Biblioteca | Estratégia de sequenciamento | Dados recomendados | Controle de qualidade |
rRNA esgotado | Illumina PE150 | 16 GB | Q30≥85% |
Tamanho selecionado | Illumina SE50 | 10-20 milhões de leituras |
Nucleotídeos:
Conc.(ng/μl) | Quantidade (μg) | Pureza | Integridade |
≥ 100 | ≥ 1 | DO260/280=1,7-2,5 DO260/230=0,5-2,5 Contaminação limitada ou inexistente de proteínas ou DNA mostrada no gel. | Plantas: RIN≥6,5 Animal: RIN≥7,0 5,0≥28S/18S≥1,0; elevação limitada ou nenhuma elevação da linha de base |
Recipiente:
Tubo de centrífuga de 2 ml (folha de estanho não é recomendada)
Rotulagem da amostra: Grupo+réplica, por exemplo, A1, A2, A3;B1, B2, B3... ...
Envio:
1.Gelo seco: As amostras precisam ser embaladas em sacos e enterradas em gelo seco.
2.Tubos RNAstable: As amostras de RNA podem ser secas em tubo de estabilização de RNA (por exemplo, RNAstable®) e enviadas em temperatura ambiente.
Bioinformática
Visão geral da expressão de RNA
Genes diferencialmente expressos
análise de ceRNA
Explore os avanços da pesquisa facilitados pelos serviços de sequenciamento de transcriptoma completo da BMKGene por meio de uma coleção selecionada de publicações.
Dai, Y. et al.(2022) 'Perfis de expressão abrangentes de mRNAs, lncRNAs e miRNAs na doença de Kashin-Beck identificados por sequenciamento de RNA', Molecular Omics, 18(2), pp.doi: 10.1039/D1MO00370D.
Liu, N. nan et al.(2022) 'Análise completa de transcriptomas de resistência ao frio de Apis cerana na montanha Changbai durante o período de inverno.', Gene, 830, pp.doi: 10.1016/J.GENE.2022.146503.
Wang, XJ et al.(2022) 'Priorização baseada na integração multi-Omics de redes concorrentes de regulação de RNA endógeno em câncer de pulmão de pequenas células: características moleculares e candidatos a medicamentos', Frontiers in Oncology, 12, p.904865. doi: 10.3389/FONC.2022.904865/BIBTEX.
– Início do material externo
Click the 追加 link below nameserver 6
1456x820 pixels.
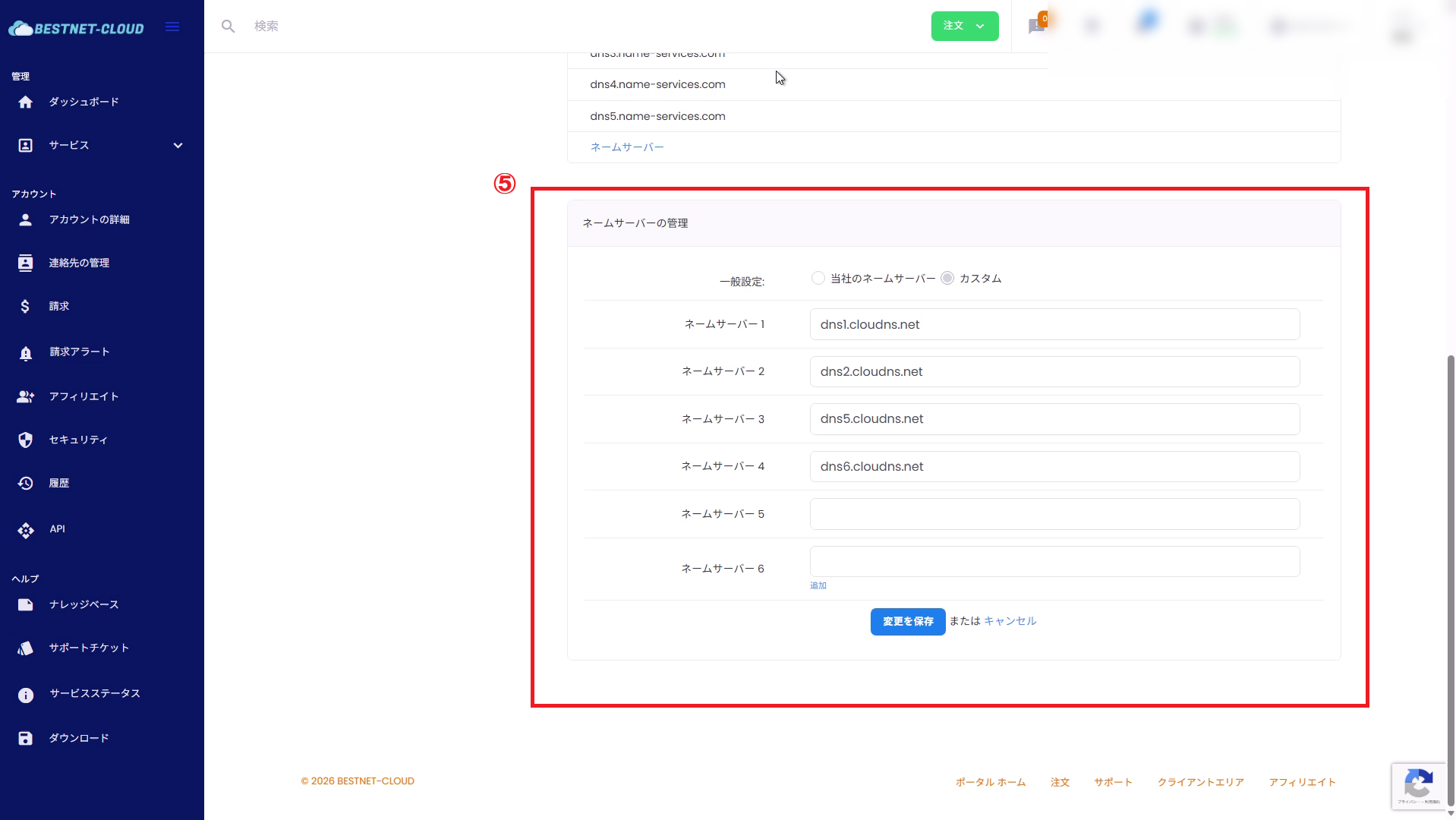tap(818, 585)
Xu, P. et al.(2022) 'A análise integrada dos perfis de expressão lncRNA/circRNA-miRNA-mRNA revela novos insights sobre mecanismos potenciais em resposta aos nematóides das galhas no amendoim', BMC Genomics, 23(1), pp.doi: 10.1186/S12864-022-08470-3/FIGURAS/7.
Yan, Z. et al.(2022) 'Sequenciamento de RNA do transcriptoma completo destaca os mecanismos moleculares associados à manutenção da qualidade pós-colheita em brócolis por irradiação LED vermelho', Postharvest Biology and Technology, 188, p.111878. doi: 10.1016/J.POSTHARVBIO.2022.111878.